▶ _ÉNONCÉ A_
Restitue sous forme de liste numérotée, sans les lignes vides, tout ce qui va dans les enregistrements de la ligne contenant "Task: Click the enhanced session monitor icon" jusqu'à celle contenant "Action: 542,351", ces deux lignes comprises.

Repérons un camping. Enfin, dans la soirée, le calme étant revenu, les
touristes rentrés chez eux, je peux attaquer la réparation. Entre deux
averses. Voiture levée sur deux cricks et moi sur le dos rampant dessous,
sur un sol humide. Ah les belles vacances ! Mais la réparation réussit et
la voiture redevient "conduisible". Quelle joie cette petite victoire contre
cette adversité. Car, perdus sur une route de montagne, loin de toute
cabine téléphonique (existaient-elles ?) et quand bien même, comment
expliquer notre cas à un garagiste italien sans parler l'italien. Grosse merde.
Nous retournons vers Madonna et trouvons un emplacement convenable pour enfin
dormir sous la tente et non recroquevillés dans la voiture dont les
dossiers des sièges ne sont pas rabattables.

▶ _ÉNONCÉ B_
Dans le récit de la réparation de la voiture en montagne, vers quel endroit les voyageurs retournent-ils pour trouver un emplacement où dormir sous la tente ?

▶ _DONNÉES AFFICHÉES_
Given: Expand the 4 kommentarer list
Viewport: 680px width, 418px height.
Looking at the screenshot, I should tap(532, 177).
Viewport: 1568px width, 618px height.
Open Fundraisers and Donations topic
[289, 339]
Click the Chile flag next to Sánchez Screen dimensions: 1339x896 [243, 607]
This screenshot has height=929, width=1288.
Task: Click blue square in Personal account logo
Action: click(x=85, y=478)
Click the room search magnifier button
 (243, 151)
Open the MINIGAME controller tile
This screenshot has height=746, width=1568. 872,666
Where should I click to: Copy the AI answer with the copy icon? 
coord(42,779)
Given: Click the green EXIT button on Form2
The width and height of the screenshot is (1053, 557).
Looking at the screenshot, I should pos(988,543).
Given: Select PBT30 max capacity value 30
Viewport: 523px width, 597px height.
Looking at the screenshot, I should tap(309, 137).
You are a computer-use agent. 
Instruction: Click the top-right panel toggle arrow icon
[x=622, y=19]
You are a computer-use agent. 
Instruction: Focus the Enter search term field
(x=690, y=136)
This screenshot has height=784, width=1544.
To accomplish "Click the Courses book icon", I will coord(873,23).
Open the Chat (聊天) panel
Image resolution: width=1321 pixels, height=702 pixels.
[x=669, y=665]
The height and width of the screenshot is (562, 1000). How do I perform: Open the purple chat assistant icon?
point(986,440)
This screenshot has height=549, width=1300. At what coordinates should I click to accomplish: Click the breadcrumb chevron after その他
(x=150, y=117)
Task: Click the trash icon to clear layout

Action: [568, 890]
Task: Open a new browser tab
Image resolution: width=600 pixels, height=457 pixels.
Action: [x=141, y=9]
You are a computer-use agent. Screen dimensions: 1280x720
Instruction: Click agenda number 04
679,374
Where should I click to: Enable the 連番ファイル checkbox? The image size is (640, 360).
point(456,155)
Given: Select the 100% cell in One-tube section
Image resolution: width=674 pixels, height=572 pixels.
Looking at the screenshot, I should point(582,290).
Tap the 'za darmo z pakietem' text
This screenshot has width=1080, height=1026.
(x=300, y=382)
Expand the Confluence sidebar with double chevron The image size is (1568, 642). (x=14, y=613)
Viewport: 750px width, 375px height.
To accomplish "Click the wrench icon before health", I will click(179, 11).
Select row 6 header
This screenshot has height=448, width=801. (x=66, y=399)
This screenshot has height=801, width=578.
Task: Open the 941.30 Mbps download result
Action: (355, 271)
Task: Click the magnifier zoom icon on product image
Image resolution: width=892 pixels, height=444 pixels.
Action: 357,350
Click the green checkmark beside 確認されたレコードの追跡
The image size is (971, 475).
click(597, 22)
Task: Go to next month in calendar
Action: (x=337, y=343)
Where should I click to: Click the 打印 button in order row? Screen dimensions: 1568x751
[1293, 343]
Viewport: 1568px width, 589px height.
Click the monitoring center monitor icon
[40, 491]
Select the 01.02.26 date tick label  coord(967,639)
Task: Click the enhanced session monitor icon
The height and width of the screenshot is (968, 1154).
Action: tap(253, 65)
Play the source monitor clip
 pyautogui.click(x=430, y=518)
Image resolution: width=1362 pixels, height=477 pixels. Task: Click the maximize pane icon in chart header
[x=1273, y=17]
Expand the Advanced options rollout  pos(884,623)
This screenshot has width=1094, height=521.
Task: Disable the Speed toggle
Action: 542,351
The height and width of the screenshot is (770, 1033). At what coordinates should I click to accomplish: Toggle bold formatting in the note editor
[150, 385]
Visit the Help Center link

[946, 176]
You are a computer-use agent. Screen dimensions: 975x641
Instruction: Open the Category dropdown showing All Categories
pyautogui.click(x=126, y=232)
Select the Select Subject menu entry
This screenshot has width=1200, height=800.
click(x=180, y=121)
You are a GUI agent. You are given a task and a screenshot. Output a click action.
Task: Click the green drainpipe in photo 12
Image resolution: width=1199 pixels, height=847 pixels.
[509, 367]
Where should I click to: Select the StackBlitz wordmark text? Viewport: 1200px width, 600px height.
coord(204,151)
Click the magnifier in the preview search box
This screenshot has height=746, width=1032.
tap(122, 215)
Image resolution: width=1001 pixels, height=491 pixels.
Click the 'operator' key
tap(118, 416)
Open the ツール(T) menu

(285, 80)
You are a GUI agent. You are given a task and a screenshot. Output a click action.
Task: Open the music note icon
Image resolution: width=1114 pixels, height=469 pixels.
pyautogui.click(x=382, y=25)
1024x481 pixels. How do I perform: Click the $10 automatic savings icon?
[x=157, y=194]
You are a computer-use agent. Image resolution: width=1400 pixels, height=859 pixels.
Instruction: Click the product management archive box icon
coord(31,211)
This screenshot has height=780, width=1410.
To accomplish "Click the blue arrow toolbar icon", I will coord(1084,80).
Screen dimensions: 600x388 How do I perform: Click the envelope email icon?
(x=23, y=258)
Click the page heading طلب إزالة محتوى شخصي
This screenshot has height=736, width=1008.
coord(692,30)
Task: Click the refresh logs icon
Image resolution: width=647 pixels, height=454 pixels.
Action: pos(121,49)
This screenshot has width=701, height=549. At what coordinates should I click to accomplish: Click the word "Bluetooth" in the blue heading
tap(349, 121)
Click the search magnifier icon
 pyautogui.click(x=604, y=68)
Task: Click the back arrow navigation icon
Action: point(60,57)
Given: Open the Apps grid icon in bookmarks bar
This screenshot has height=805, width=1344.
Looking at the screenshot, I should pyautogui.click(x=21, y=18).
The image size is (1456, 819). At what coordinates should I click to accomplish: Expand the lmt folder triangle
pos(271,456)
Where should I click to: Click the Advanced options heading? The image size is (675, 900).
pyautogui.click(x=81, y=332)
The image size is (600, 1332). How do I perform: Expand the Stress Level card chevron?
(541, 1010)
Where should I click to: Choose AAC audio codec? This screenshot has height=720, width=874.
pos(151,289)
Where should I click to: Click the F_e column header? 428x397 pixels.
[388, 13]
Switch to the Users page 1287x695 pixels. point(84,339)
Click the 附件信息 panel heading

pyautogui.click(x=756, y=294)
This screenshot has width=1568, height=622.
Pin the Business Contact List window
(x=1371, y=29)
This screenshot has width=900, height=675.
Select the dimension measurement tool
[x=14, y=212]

▶ _SOLUTION RÉDIGÉE A_
1. Task: Click the enhanced session monitor icon
2. The height and width of the screenshot is (968, 1154).
3. Action: tap(253, 65)
4. Play the source monitor clip
5.  pyautogui.click(x=430, y=518)
6. Image resolution: width=1362 pixels, height=477 pixels. Task: Click the maximize pane icon in chart header
7. [x=1273, y=17]
8. Expand the Advanced options rollout  pos(884,623)
9. This screenshot has width=1094, height=521.
10. Task: Disable the Speed toggle
11. Action: 542,351

▶ _SOLUTION RÉDIGÉE B_
Vers Madonna.